From racing to baking: The F1 engineer creating some of the world’s best croissants

Eat & Drink

Melbourne-born baker Kate Reid shifted gears from engineering at a British Formula 1 team to formulating some of the best pastries in the world.
Kate Reid poses during an AGPC Formula 1 event at Lune Croissanterie on February 15, 2024 in Melbourne, Australia. (Photo by Morgan Hancock/Getty Images for AGPC)

Before founding Lune – and creating a croissant the New York Times posits might be the best in the world – Kate Reid worked 16-hour days as a Formula 1 aerodynamicist. The engineer spent her days churning out designs in the Williams factory, earning $24,000 and fulfilling a teenage dream to work in F1.
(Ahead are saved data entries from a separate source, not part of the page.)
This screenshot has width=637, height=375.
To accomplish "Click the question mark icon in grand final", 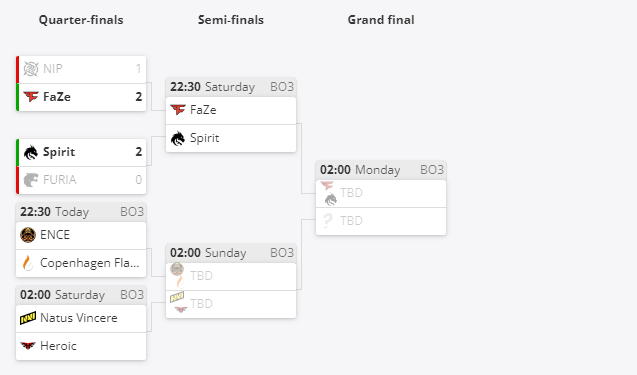I will 327,221.
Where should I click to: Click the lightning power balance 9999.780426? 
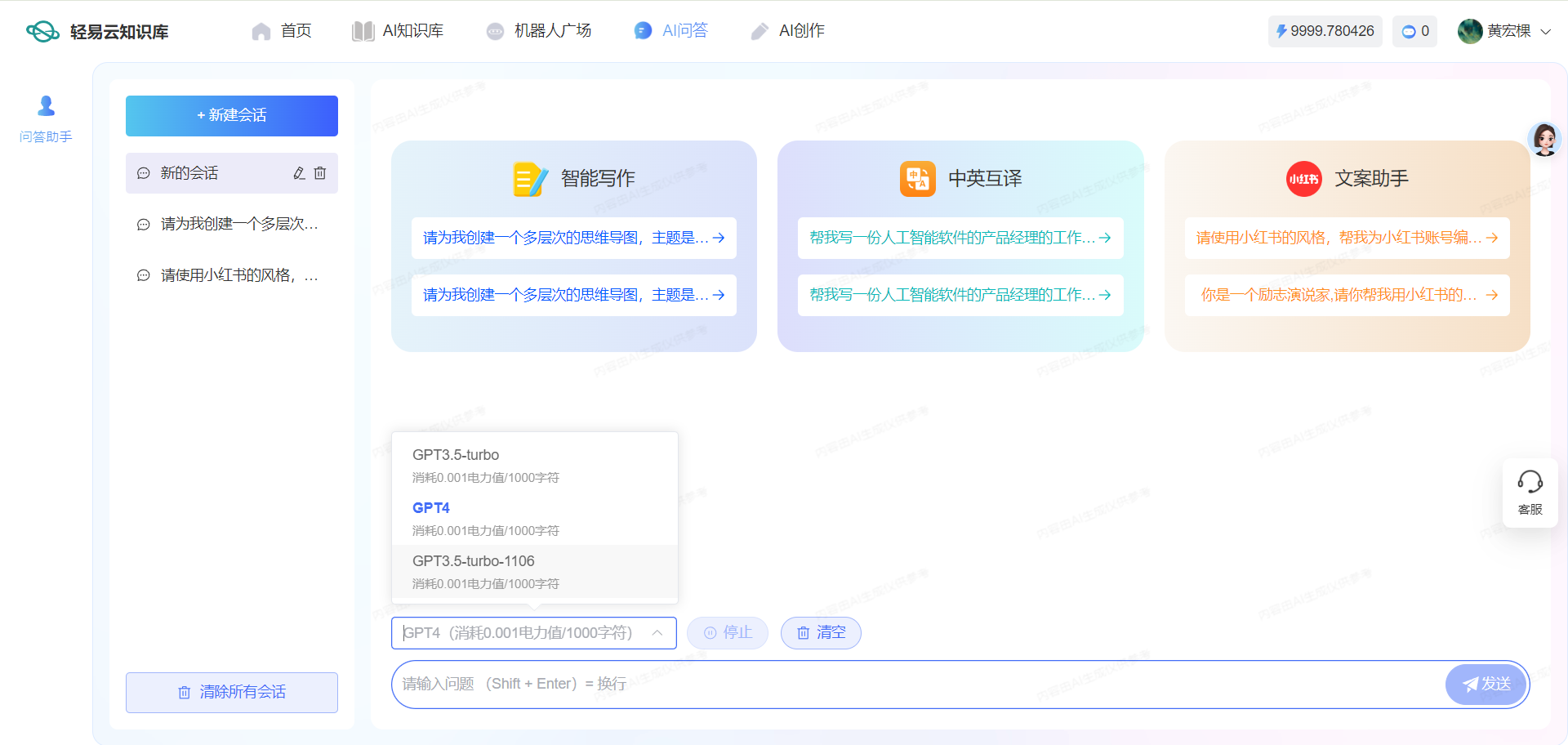(x=1324, y=31)
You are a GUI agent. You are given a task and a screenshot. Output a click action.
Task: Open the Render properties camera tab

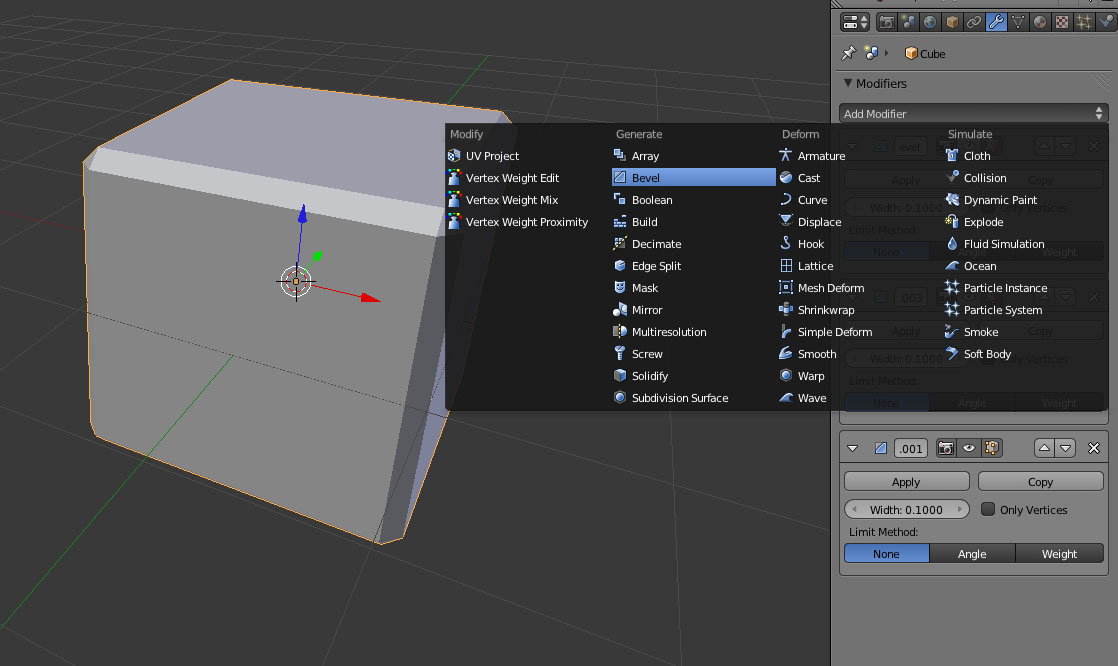[887, 22]
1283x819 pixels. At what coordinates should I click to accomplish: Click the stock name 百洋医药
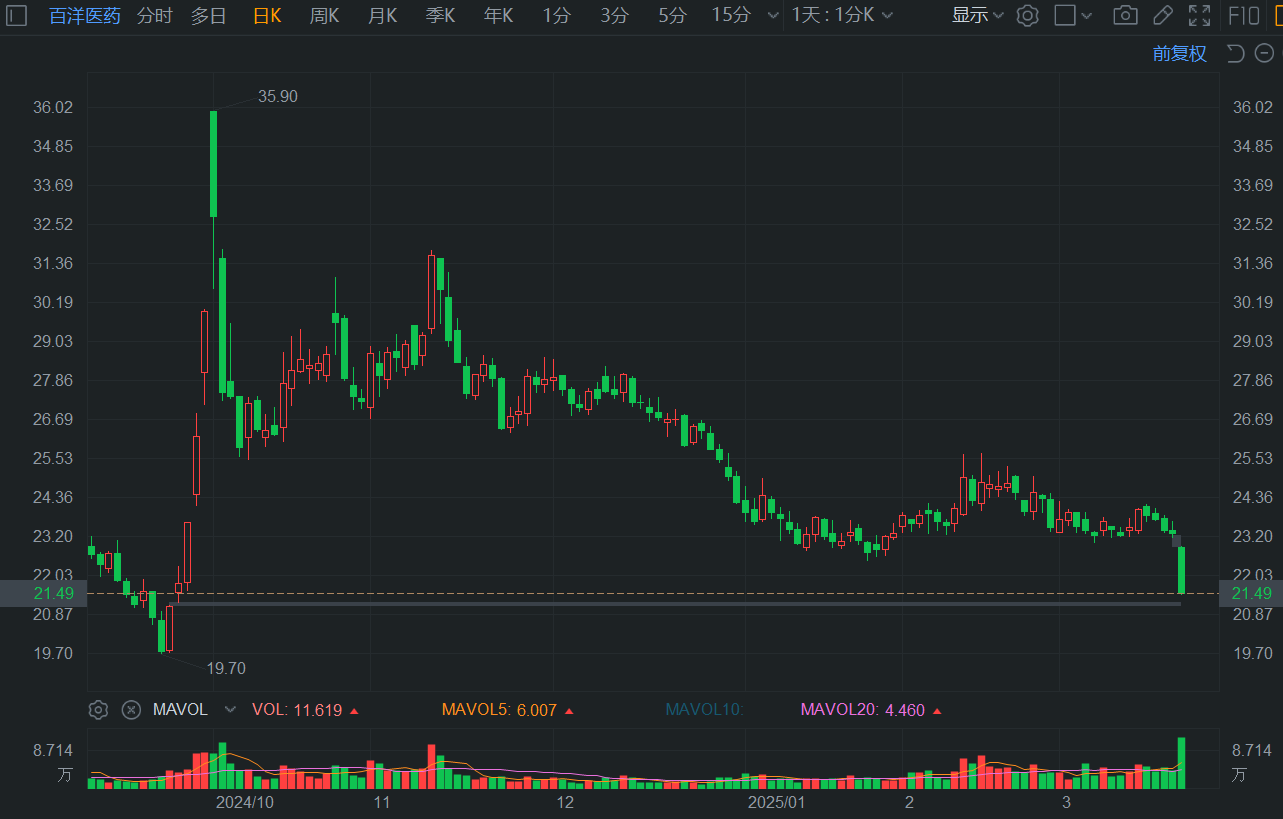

At age 13, Reid’s father took her to a practice day during the Melbourne Grand Prix. After finishing high school, she studied aerospace engineering at RMIT University and landed a role at Williams Racing in the UK soon after. In her early 20s, she worked in the Williams team responsible for the dynamic design of the front of the car and quickly realised her role wasn’t nearly as glamorous as the sport.

It was, in her words, ‘quite dull’.

“I had a decade to build up my expectations of what a role working in F1 would be like,” Reid tells Forbes Australia during an interview at Lune’s packed bakery on Collins Street in Melbourne’s CBD.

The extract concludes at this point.